- [EXTRAIT]
-- -- --
Les fantômes au cinéma [reconfiguration des paramètres]

Commencez à croire aux histoires de fantômes chers cinéphiles, vous-en vivez une! Avec ou sans effets visuels, visibles ou invisibles, les spectres, revenants, entités paranormales ou pirates maudits - selon le contexte bien choisi - traversent les âges dans le cinéma, et ce en prenant constamment le soin de se réinventer. Autant je tirais mon coup de gueule sur les tueurs en série des slasher-movies, très mauvais élèves depuis les quelques dernières années, autant les fantômes, eux, parviennent toujours à m'étonner.


Ce que je trouve néanmoins le plus étonnant en réalité, c'est que A Ghost story ne réinvente rien, sans pourtant être un échec. David Lowery, à la fois réalisateur et scénariste, travaille la figure du fantôme à partir de l'une de nos plus vieilles représentations mentales, celle des plus standardisées et caricaturales qu'il soit; le drap blanc et les deux petits trous au niveau des yeux. Pas de surprise, l'affiche en témoigne. Je trouve ça étonnant et intrigant, j'y mets donc les pieds sans tarder...


Verdict: A Ghost Story est une belle œuvre contemplative comptant l'histoire d'un fantôme méditatif et désespéré déambulant dans la maison de sa femme, veuve et désemparée. Une petite réussite qui s'est réalisée avec la modique somme de 100 000 USD. Ce très petit budget alloué à ce long-métrage, est évocateur du talent du cinéaste. Ce dernier atteste finalement que les techniques visuelles et sonores tributaires du cinéma de genre ne sont pas indispensables; techniques qui seront donc minimalistes dans l’œuvre. En guise de compensation, le cinéaste promet donc une mise en scène soignée et intelligente, notamment dans sa manière de représenter le saut spatio-temporel.


Attention chers cinéphiles, A Ghost story en ai rien d'un film d'horreur, mais se permet de s'approprier le genre dramatique comme avait su le faire habilement Les Autres (2001). Dans le même principe, le cinéaste reconfigure le fantôme, en le définissant comme le protagoniste, victime malgré-lui de son propre sors. Le cinéaste en vient même à emprunter de nombreux codes cinématographiques et s'en sert pour proposer une mise en scène subjective, redéfinissant intrinsèquement la vision du revenant. Des scènes nous serons familières, mais cette-fois elles seront au service de la mélancolie et de la miséricorde, plutôt que de la peur et de l'angoisse.
-- -- --
- [ENTRÉES DU CORPUS]
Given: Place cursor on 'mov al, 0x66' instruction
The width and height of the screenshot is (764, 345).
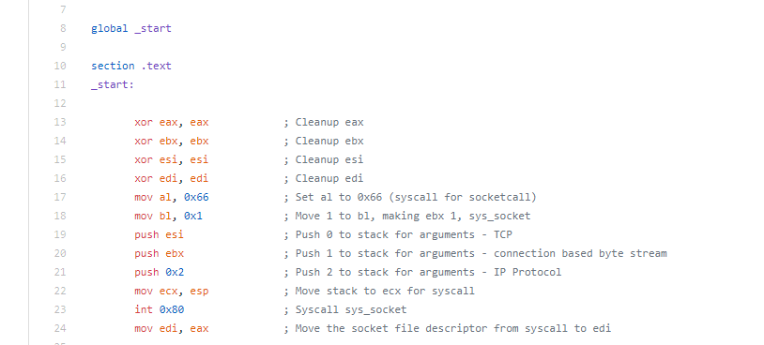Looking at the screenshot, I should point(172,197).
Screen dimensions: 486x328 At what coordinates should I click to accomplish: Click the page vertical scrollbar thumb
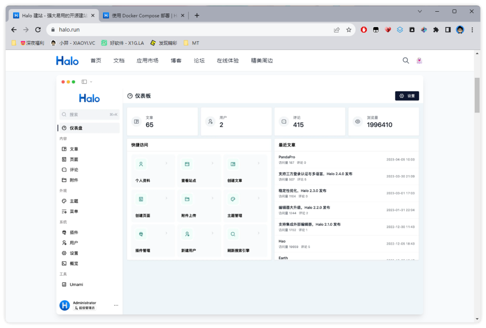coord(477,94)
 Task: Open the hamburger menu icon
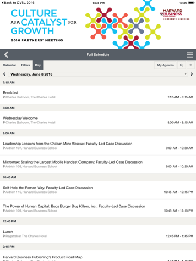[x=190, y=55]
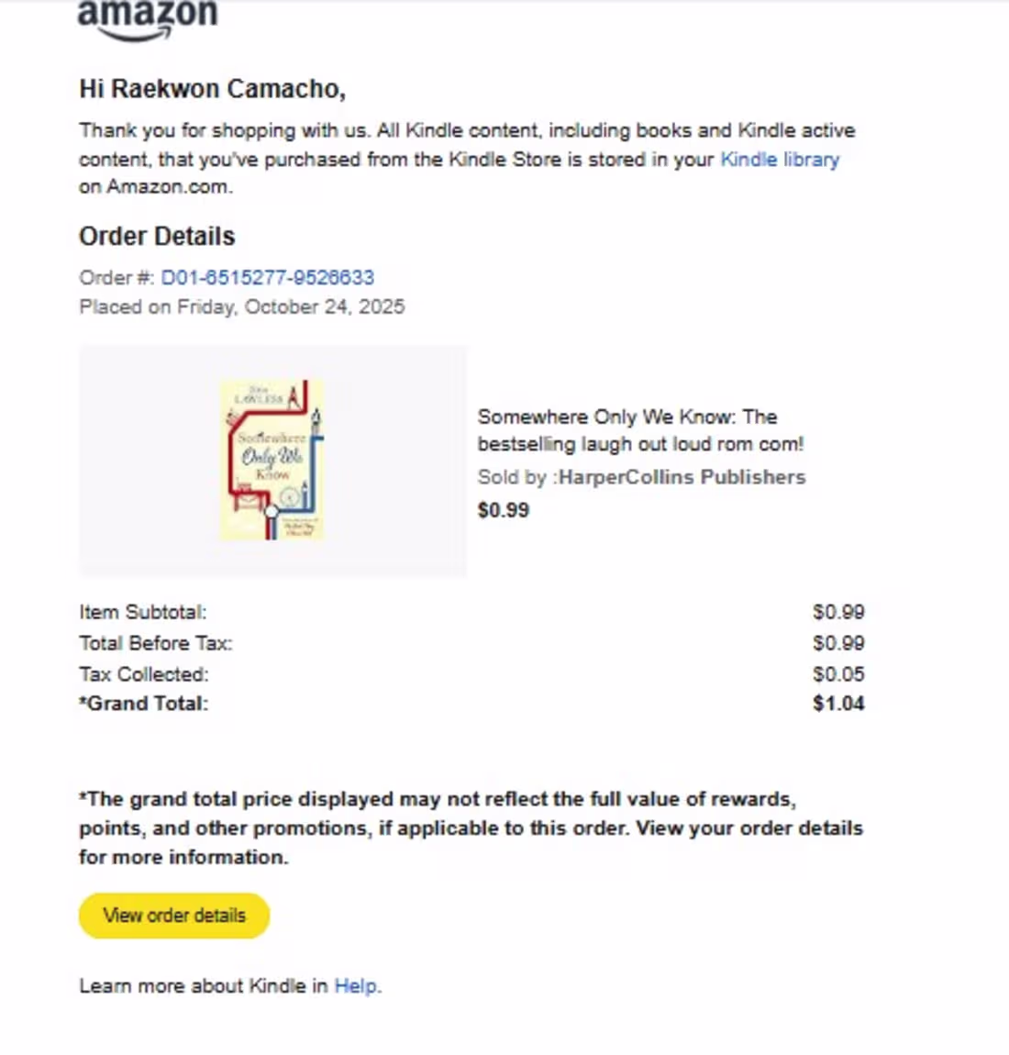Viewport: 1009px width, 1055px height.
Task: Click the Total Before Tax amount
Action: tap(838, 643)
-- -- --
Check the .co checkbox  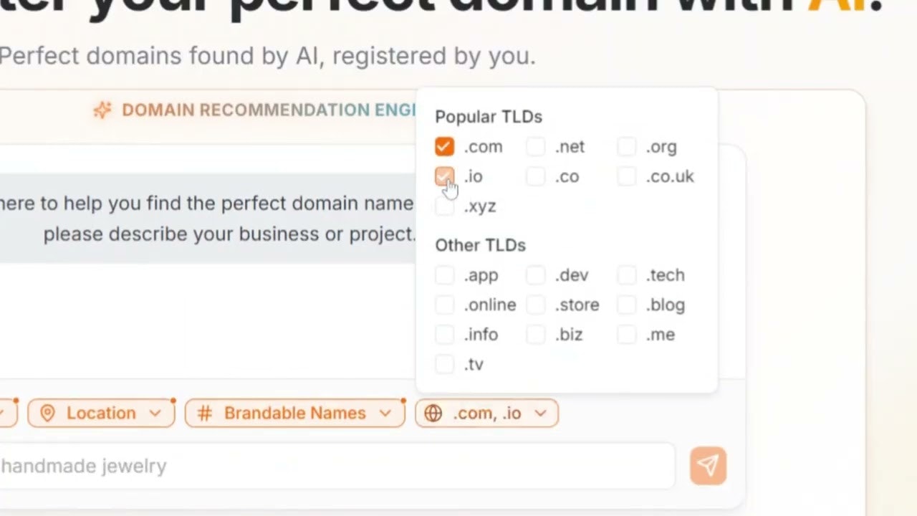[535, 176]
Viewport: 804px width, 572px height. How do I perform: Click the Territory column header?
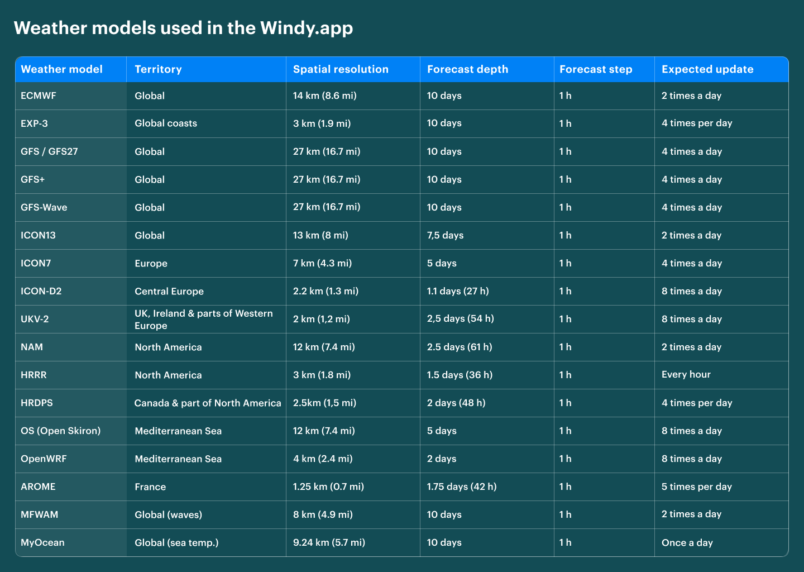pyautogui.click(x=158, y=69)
-- -- --
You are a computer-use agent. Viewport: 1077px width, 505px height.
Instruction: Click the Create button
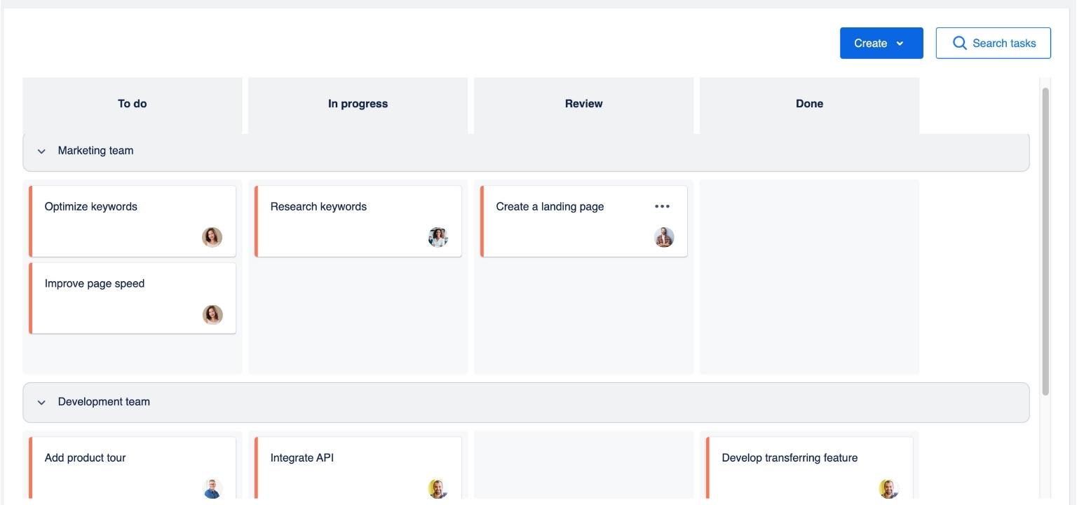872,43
-- -- --
- [OBJECTIF] Poursuivez la critique sur les fantômes au cinéma en reprenant juste après sa dernière phrase.

- [RÉSULTAT]
L’œuvre montre que, bien plus qu'une simple manifestation surnaturelle démoniaque énigmatique, le fantôme peut, bien avoir de nombreuses raisons à hanter des lieux. Certes, A Ghost story n'est pas le premier du genre a révéler cela, néanmoins il propose une vision intimiste et empathique. Plutôt brillant!


L’œuvre révèle toute la frustration monstrueuse dont est victime notre cher fantôme. De longs plans séquences préfigurent tout au long du long-métrage, révélant subtilement le véritable ennemi de l'histoire; le temps. Quoique la limite entre le "contemplatif" et l'ennuie sera particulièrement mince à certains moments. Aussi simpliste que cela puisse paraître, les brusques changements de plans fixes représentant le saut dans le temps sont fort ingénieux, invoquant in facto, le choc émotionnel qu'il est possible d'avoir face à ce genre de situation.
Réflexion à part, je me suis demandé pourquoi représenter le fantôme sous sa forme la plus caricaturale? En plus de cette idée de reconfigurer le genre, le choix du drap est doublement méritoire. D'une part parce qu'il permet finalement à nous tous de nous identifier en tant que "revenant". D'autre part, parce qu'il permet judicieusement d'orienter le regard du spectateur vers l'environnement du fantôme plutôt que vers lui-même. Bien évidemment ce qui importe, c'est ce que le fantôme observera, c'est ainsi que l’œuvre se veut contemplative. Puis, le fantôme n'est pas Patrick Swayze, il ne déboulera pas sous la forme d'un spectre lumineux pour donner un tendre baiser à sa femme à la fin, au risque d'en décevoir certain. Toutefois, à noter que le fantôme paraît paradoxalement bien expressif!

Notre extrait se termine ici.